The status of certain products is not always clear.
They belong to a “grey area”: products lying somewhere between medicinal products, food supplements, cosmetics, biocides, nutrients or daily consumer goods.
The Mixed Commission, set up by the Royal Decree of 28/10/2008 (French version) clarifies the status of these products.
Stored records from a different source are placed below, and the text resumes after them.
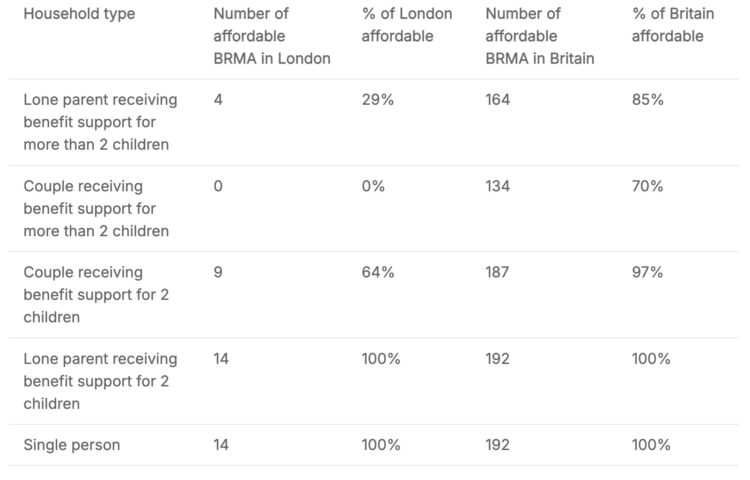Image resolution: width=750 pixels, height=480 pixels.
Task: Select couple with more than 2 children row label
Action: click(95, 208)
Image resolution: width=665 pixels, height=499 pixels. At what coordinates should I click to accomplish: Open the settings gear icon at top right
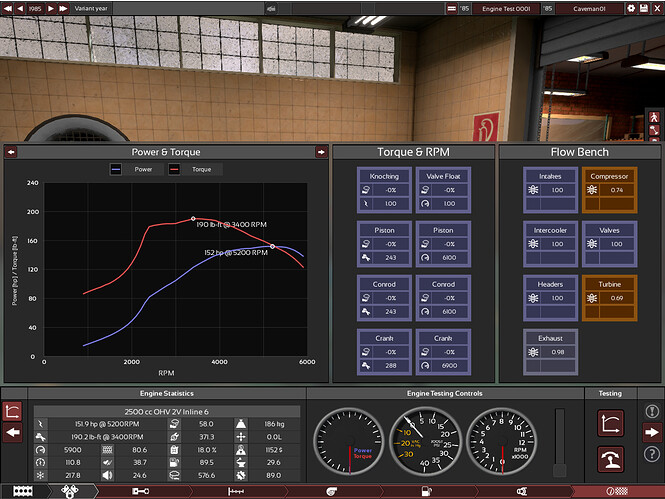click(631, 8)
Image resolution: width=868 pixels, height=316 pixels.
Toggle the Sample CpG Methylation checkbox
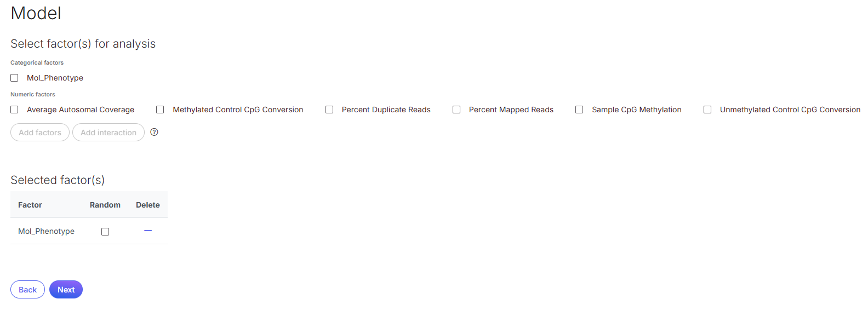(x=579, y=110)
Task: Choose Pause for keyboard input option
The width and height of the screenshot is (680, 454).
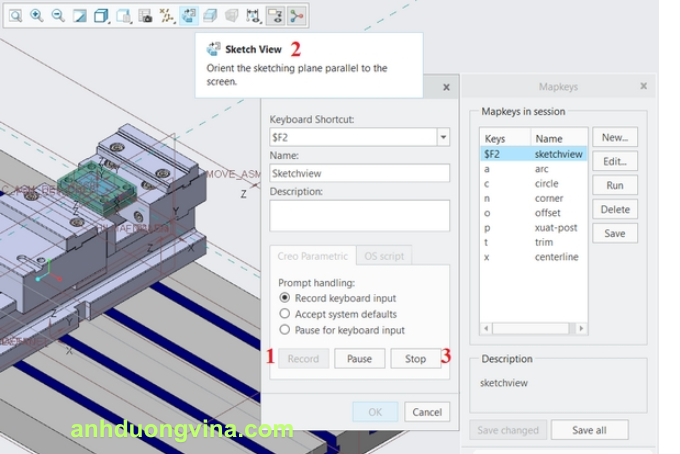Action: [285, 330]
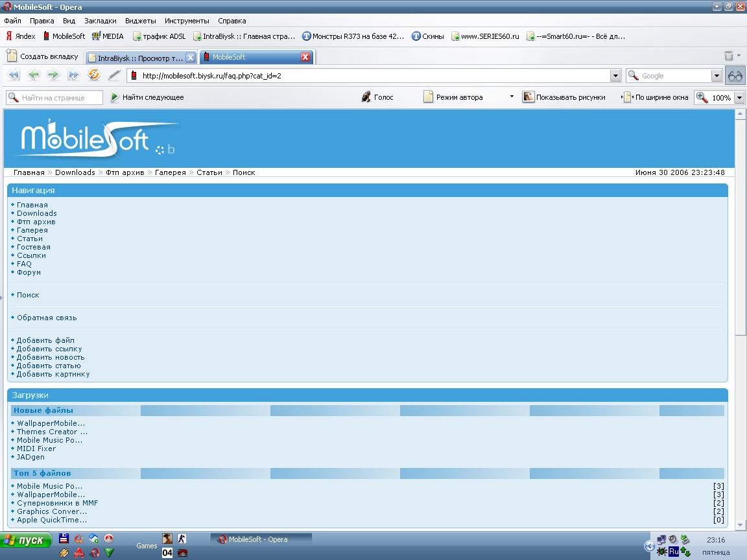Image resolution: width=747 pixels, height=560 pixels.
Task: Open the zoom percentage dropdown
Action: pos(738,98)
The Mixed Commission is composed of representatives from:
• FAMHP
• FPS Health, Food Chain Safety and Environment: DG Animals, Plants and Food and DG Environment
• FPS Economy, SMEs, and Energy
• FASFC
Its mission is to express an opinion on product dossiers for which there is doubt about the status. The Minister or his representative takes a decision based on that opinion. The opinion may be requested by the relevant public services, by third parties or by a manufacturer who wants to be certain about the status of his product.
The Mixed Commission may also draw up opinions for the establishment of guidelines by the Minister pursuant to article 1, § 2, paragraph 7 of the law of 25 March 1964 on medicinal products. On the basis of these opinions, the Minister has established the following guidelines:
- Indicative list of claims considered not to describe curative or preventive properties (update 13/01/2014).
- Guidelines on the borderline between biocides, cosmetics and medicinal products for human use.
- Guideline of the Mixed Commission on the classification of "Bach Flowers".
- Guideline for products containing red yeast rice.
- Guideline concerning the substance 1,3-dimethylamylamine (DMAA).
- Guideline for the use of D-mannose in food supplements
The following opinions have been prepared by the Mixed Commission and will be presented to the Minister for guidance:
- Opinion on the use of N-acetylcysteine in food supplements (French).
- Opinion on the use of alpha-lipoic acid in food supplements (French).
- Opinion on the use of melatonin in food supplements (French).
- Opinion on the use of nicotine pouches to be kept in the mouth : are considered as medicinal products.
The Mixed Commission consists of a Chamber for products for human use and a Chamber for products for veterinary use. Under the Royal Decree, these chambers have drawn up a Rule of Procedure which has been submitted to the Minister for approval.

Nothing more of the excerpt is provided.